▶ [CONSIGNE]: Renommez « GUI agent » en « UI agent » partout dans les lignes ci-dessous, puis recopiez-les en laissant tout le reste tel quel.

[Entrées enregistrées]
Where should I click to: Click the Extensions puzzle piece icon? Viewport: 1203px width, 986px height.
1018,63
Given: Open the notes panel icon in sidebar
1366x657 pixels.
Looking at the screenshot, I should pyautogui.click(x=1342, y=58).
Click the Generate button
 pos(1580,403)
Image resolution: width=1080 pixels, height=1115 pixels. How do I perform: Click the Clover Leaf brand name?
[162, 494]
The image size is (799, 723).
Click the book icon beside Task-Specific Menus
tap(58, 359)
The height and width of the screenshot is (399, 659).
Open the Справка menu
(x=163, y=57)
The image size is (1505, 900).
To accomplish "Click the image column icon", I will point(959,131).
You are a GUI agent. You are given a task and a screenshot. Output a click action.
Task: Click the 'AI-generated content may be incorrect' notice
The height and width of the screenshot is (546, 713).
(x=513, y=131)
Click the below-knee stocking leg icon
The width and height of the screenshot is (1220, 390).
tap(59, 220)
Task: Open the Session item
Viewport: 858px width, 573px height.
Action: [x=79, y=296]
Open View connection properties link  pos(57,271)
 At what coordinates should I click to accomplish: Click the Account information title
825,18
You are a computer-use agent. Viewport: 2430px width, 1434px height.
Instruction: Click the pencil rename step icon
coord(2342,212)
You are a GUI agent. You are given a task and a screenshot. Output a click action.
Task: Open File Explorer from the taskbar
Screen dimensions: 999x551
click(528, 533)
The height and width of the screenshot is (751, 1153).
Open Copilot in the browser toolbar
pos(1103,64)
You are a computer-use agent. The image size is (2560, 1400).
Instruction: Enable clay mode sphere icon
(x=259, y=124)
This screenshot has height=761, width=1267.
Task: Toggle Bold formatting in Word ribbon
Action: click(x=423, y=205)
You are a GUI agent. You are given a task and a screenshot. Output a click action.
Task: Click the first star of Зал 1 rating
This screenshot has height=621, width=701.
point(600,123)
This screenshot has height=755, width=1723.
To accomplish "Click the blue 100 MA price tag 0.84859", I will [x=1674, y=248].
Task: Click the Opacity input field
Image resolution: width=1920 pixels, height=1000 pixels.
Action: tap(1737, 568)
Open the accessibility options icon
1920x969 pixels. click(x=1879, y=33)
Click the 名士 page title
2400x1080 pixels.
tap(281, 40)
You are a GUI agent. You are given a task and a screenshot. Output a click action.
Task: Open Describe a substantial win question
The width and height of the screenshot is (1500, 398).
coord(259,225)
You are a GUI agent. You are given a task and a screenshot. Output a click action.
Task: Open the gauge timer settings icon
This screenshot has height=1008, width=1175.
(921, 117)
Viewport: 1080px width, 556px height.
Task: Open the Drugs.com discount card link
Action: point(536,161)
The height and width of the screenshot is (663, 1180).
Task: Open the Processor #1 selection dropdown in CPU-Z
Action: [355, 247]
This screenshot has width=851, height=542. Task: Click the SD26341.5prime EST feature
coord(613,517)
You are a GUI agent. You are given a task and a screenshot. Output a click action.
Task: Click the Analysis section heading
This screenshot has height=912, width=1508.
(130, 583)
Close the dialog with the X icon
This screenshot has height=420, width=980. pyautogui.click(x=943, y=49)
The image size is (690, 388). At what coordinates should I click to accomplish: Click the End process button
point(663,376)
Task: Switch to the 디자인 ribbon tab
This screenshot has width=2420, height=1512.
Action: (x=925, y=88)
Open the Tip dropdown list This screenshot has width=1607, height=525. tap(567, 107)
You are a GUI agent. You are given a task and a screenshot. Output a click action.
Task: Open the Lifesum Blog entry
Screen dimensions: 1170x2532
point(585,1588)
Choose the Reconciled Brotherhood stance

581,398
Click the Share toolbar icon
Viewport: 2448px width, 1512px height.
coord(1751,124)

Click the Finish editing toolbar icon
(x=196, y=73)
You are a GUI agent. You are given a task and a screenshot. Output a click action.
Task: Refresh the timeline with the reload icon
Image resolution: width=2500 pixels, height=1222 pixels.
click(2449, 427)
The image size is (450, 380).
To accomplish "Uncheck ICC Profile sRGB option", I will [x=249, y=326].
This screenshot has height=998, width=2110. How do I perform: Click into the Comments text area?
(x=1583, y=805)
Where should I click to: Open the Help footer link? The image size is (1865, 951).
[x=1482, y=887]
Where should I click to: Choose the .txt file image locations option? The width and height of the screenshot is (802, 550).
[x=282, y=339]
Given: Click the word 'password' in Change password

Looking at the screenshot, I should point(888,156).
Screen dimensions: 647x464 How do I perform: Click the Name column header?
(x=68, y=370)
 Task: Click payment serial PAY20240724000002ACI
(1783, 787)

▶ [CORRIGÉ]:
Where should I click to: Click the Extensions puzzle piece icon? Viewport: 1203px width, 986px height.
1018,63
Given: Open the notes panel icon in sidebar
1366x657 pixels.
Looking at the screenshot, I should pyautogui.click(x=1342, y=58).
Click the Generate button
 pos(1580,403)
Image resolution: width=1080 pixels, height=1115 pixels. How do I perform: Click the Clover Leaf brand name?
[162, 494]
The image size is (799, 723).
Click the book icon beside Task-Specific Menus
tap(58, 359)
The height and width of the screenshot is (399, 659).
Open the Справка menu
(x=163, y=57)
The image size is (1505, 900).
To accomplish "Click the image column icon", I will point(959,131).
You are a UI agent. You are given a task and a screenshot. Output a click action.
Task: Click the 'AI-generated content may be incorrect' notice
The height and width of the screenshot is (546, 713).
(x=513, y=131)
Click the below-knee stocking leg icon
The width and height of the screenshot is (1220, 390).
tap(59, 220)
Task: Open the Session item
Viewport: 858px width, 573px height.
Action: [x=79, y=296]
Open View connection properties link  pos(57,271)
 At what coordinates should I click to accomplish: Click the Account information title
825,18
You are a computer-use agent. Viewport: 2430px width, 1434px height.
Instruction: Click the pencil rename step icon
coord(2342,212)
You are a UI agent. You are given a task and a screenshot. Output a click action.
Task: Open File Explorer from the taskbar
Screen dimensions: 999x551
click(528, 533)
The height and width of the screenshot is (751, 1153).
Open Copilot in the browser toolbar
pos(1103,64)
You are a computer-use agent. The image size is (2560, 1400).
Instruction: Enable clay mode sphere icon
(x=259, y=124)
This screenshot has height=761, width=1267.
Task: Toggle Bold formatting in Word ribbon
Action: click(x=423, y=205)
You are a UI agent. You are given a task and a screenshot. Output a click action.
Task: Click the first star of Зал 1 rating
This screenshot has height=621, width=701.
point(600,123)
This screenshot has height=755, width=1723.
To accomplish "Click the blue 100 MA price tag 0.84859", I will [x=1674, y=248].
Task: Click the Opacity input field
Image resolution: width=1920 pixels, height=1000 pixels.
Action: tap(1737, 568)
Open the accessibility options icon
1920x969 pixels. click(x=1879, y=33)
Click the 名士 page title
2400x1080 pixels.
tap(281, 40)
You are a UI agent. You are given a task and a screenshot. Output a click action.
Task: Open Describe a substantial win question
The width and height of the screenshot is (1500, 398).
coord(259,225)
You are a UI agent. You are given a task and a screenshot. Output a click action.
Task: Open the gauge timer settings icon
This screenshot has height=1008, width=1175.
(921, 117)
Viewport: 1080px width, 556px height.
Task: Open the Drugs.com discount card link
Action: point(536,161)
The height and width of the screenshot is (663, 1180).
Task: Open the Processor #1 selection dropdown in CPU-Z
Action: [355, 247]
This screenshot has width=851, height=542. Task: Click the SD26341.5prime EST feature
coord(613,517)
You are a UI agent. You are given a task and a screenshot. Output a click action.
Task: Click the Analysis section heading
This screenshot has height=912, width=1508.
(130, 583)
Close the dialog with the X icon
This screenshot has height=420, width=980. pyautogui.click(x=943, y=49)
The image size is (690, 388). At what coordinates should I click to accomplish: Click the End process button
point(663,376)
Task: Switch to the 디자인 ribbon tab
This screenshot has width=2420, height=1512.
Action: (x=925, y=88)
Open the Tip dropdown list This screenshot has width=1607, height=525. tap(567, 107)
You are a UI agent. You are given a task and a screenshot. Output a click action.
Task: Open the Lifesum Blog entry
Screen dimensions: 1170x2532
point(585,1588)
Choose the Reconciled Brotherhood stance

581,398
Click the Share toolbar icon
Viewport: 2448px width, 1512px height.
coord(1751,124)

Click the Finish editing toolbar icon
(x=196, y=73)
You are a UI agent. You are given a task and a screenshot. Output a click action.
Task: Refresh the timeline with the reload icon
Image resolution: width=2500 pixels, height=1222 pixels.
click(2449, 427)
The image size is (450, 380).
To accomplish "Uncheck ICC Profile sRGB option", I will [x=249, y=326].
This screenshot has height=998, width=2110. How do I perform: Click into the Comments text area?
(x=1583, y=805)
Where should I click to: Open the Help footer link? The image size is (1865, 951).
[x=1482, y=887]
Where should I click to: Choose the .txt file image locations option? The width and height of the screenshot is (802, 550).
[x=282, y=339]
Given: Click the word 'password' in Change password

Looking at the screenshot, I should point(888,156).
Screen dimensions: 647x464 How do I perform: Click the Name column header?
(x=68, y=370)
 Task: Click payment serial PAY20240724000002ACI
(1783, 787)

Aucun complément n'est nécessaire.